WHAT IS BEING ASKED
Set down the full listing that follows, word for word.

MATERIAL SUPPLIED
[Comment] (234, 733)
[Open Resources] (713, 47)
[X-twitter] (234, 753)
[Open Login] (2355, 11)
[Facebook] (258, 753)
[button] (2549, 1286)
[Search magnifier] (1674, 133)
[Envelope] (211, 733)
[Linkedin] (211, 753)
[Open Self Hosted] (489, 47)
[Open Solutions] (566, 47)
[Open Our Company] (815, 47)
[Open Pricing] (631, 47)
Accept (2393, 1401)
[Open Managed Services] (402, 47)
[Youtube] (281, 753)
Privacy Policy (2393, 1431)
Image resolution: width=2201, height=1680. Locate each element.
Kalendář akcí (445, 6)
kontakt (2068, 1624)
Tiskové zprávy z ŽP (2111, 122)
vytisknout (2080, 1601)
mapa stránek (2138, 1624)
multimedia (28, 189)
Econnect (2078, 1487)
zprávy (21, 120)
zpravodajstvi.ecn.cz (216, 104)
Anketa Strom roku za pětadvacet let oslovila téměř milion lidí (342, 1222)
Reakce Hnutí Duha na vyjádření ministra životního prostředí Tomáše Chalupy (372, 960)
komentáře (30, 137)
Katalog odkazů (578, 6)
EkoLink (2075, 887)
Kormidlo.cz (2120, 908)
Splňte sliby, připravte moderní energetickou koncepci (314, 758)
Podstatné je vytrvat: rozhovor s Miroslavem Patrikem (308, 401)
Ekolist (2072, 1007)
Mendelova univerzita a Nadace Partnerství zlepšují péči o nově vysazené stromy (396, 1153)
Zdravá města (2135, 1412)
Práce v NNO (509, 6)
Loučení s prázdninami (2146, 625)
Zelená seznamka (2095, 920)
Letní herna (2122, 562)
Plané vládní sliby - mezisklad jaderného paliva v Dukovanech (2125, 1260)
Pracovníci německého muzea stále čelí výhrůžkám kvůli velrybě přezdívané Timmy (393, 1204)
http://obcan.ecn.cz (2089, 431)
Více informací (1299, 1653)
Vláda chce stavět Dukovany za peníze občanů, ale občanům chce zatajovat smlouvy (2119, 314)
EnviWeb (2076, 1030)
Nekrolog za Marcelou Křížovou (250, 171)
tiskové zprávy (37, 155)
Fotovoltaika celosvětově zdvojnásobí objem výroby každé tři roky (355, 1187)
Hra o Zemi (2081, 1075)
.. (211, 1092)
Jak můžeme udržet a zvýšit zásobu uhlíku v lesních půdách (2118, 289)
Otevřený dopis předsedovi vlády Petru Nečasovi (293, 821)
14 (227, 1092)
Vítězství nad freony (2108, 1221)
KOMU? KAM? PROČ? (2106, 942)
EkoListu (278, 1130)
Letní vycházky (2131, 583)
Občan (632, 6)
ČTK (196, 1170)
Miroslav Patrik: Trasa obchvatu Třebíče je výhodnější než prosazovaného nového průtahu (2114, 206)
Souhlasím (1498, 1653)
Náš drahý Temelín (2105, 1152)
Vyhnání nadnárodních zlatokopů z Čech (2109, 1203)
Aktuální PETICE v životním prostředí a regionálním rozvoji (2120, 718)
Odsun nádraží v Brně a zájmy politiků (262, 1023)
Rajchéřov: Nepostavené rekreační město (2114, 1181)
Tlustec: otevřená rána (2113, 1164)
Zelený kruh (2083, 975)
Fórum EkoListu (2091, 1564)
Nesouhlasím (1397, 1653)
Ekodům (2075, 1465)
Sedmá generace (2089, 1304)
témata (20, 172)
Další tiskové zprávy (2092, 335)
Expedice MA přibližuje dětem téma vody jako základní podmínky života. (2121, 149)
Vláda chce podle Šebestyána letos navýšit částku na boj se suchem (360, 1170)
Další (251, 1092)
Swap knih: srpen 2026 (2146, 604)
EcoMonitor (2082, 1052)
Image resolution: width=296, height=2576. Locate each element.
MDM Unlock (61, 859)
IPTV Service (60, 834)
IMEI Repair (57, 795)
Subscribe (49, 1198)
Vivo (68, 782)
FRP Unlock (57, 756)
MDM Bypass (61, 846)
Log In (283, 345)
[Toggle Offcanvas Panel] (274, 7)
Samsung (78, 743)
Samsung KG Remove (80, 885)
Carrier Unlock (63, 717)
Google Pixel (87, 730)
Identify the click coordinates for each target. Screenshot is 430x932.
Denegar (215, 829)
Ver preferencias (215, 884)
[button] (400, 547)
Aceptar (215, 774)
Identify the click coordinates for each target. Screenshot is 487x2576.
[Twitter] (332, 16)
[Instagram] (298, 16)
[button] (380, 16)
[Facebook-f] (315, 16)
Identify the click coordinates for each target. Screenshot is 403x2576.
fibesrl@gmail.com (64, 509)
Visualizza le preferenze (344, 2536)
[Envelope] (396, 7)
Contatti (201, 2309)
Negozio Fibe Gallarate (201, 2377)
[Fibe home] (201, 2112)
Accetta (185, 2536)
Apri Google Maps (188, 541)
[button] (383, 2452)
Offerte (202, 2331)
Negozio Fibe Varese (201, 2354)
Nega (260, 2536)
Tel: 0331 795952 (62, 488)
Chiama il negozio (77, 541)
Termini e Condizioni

THE ANSWER
[Comment] (234, 733)
[Open Resources] (713, 47)
[X-twitter] (234, 753)
[Open Login] (2355, 11)
[Facebook] (258, 753)
[button] (2549, 1286)
[Search magnifier] (1674, 133)
[Envelope] (211, 733)
[Linkedin] (211, 753)
[Open Self Hosted] (489, 47)
[Open Solutions] (566, 47)
[Open Our Company] (815, 47)
[Open Pricing] (631, 47)
Accept (2393, 1401)
[Open Managed Services] (402, 47)
[Youtube] (281, 753)
Privacy Policy (2393, 1431)
Image resolution: width=2201, height=1680. Locate each element.
Kalendář akcí (445, 6)
kontakt (2068, 1624)
Tiskové zprávy z ŽP (2111, 122)
vytisknout (2080, 1601)
mapa stránek (2138, 1624)
multimedia (28, 189)
Econnect (2078, 1487)
zprávy (21, 120)
zpravodajstvi.ecn.cz (216, 104)
Anketa Strom roku za pětadvacet let oslovila téměř milion lidí (342, 1222)
Reakce Hnutí Duha na vyjádření ministra životního prostředí Tomáše Chalupy (372, 960)
komentáře (30, 137)
Katalog odkazů (578, 6)
EkoLink (2075, 887)
Kormidlo.cz (2120, 908)
Splňte sliby, připravte moderní energetickou koncepci (314, 758)
Podstatné je vytrvat: rozhovor s Miroslavem Patrikem (308, 401)
Ekolist (2072, 1007)
Mendelova univerzita a Nadace Partnerství zlepšují péči o nově vysazené stromy (396, 1153)
Zdravá města (2135, 1412)
Práce v NNO (509, 6)
Loučení s prázdninami (2146, 625)
Zelená seznamka (2095, 920)
Letní herna (2122, 562)
Plané vládní sliby - mezisklad jaderného paliva v Dukovanech (2125, 1260)
Pracovníci německého muzea stále čelí výhrůžkám kvůli velrybě přezdívané Timmy (393, 1204)
http://obcan.ecn.cz (2089, 431)
Více informací (1299, 1653)
Vláda chce stavět Dukovany za peníze občanů, ale občanům chce zatajovat smlouvy (2119, 314)
EnviWeb (2076, 1030)
Nekrolog za Marcelou Křížovou (250, 171)
tiskové zprávy (37, 155)
Fotovoltaika celosvětově zdvojnásobí objem výroby každé tři roky (355, 1187)
Hra o Zemi (2081, 1075)
.. (211, 1092)
Jak můžeme udržet a zvýšit zásobu uhlíku v lesních půdách (2118, 289)
Otevřený dopis předsedovi vlády Petru Nečasovi (293, 821)
14 (227, 1092)
Vítězství nad freony (2108, 1221)
KOMU? KAM? PROČ? (2106, 942)
EkoListu (278, 1130)
Letní vycházky (2131, 583)
Občan (632, 6)
ČTK (196, 1170)
Miroslav Patrik: Trasa obchvatu Třebíče je výhodnější než prosazovaného nového průtahu (2114, 206)
Souhlasím (1498, 1653)
Náš drahý Temelín (2105, 1152)
Vyhnání nadnárodních zlatokopů z Čech (2109, 1203)
Aktuální PETICE v životním prostředí a regionálním rozvoji (2120, 718)
Odsun nádraží v Brně a zájmy politiků (262, 1023)
Rajchéřov: Nepostavené rekreační město (2114, 1181)
Tlustec: otevřená rána (2113, 1164)
Zelený kruh (2083, 975)
Fórum EkoListu (2091, 1564)
Nesouhlasím (1397, 1653)
Ekodům (2075, 1465)
Sedmá generace (2089, 1304)
témata (20, 172)
Další tiskové zprávy (2092, 335)
Expedice MA přibližuje dětem téma vody jako základní podmínky života. (2121, 149)
Vláda chce podle Šebestyána letos navýšit částku na boj se suchem (360, 1170)
Další (251, 1092)
Swap knih: srpen 2026 (2146, 604)
EcoMonitor (2082, 1052)
Image resolution: width=296, height=2576. Locate each element.
MDM Unlock (61, 859)
IPTV Service (60, 834)
IMEI Repair (57, 795)
Subscribe (49, 1198)
Vivo (68, 782)
FRP Unlock (57, 756)
MDM Bypass (61, 846)
Log In (283, 345)
[Toggle Offcanvas Panel] (274, 7)
Samsung (78, 743)
Samsung KG Remove (80, 885)
Carrier Unlock (63, 717)
Google Pixel (87, 730)
Identify the click coordinates for each target. Screenshot is 430x932.
Denegar (215, 829)
Ver preferencias (215, 884)
[button] (400, 547)
Aceptar (215, 774)
Identify the click coordinates for each target. Screenshot is 487x2576.
[Twitter] (332, 16)
[Instagram] (298, 16)
[button] (380, 16)
[Facebook-f] (315, 16)
Identify the click coordinates for each target. Screenshot is 403x2576.
fibesrl@gmail.com (64, 509)
Visualizza le preferenze (344, 2536)
[Envelope] (396, 7)
Contatti (201, 2309)
Negozio Fibe Gallarate (201, 2377)
[Fibe home] (201, 2112)
Accetta (185, 2536)
Apri Google Maps (188, 541)
[button] (383, 2452)
Offerte (202, 2331)
Negozio Fibe Varese (201, 2354)
Nega (260, 2536)
Tel: 0331 795952 (62, 488)
Chiama il negozio (77, 541)
Termini e Condizioni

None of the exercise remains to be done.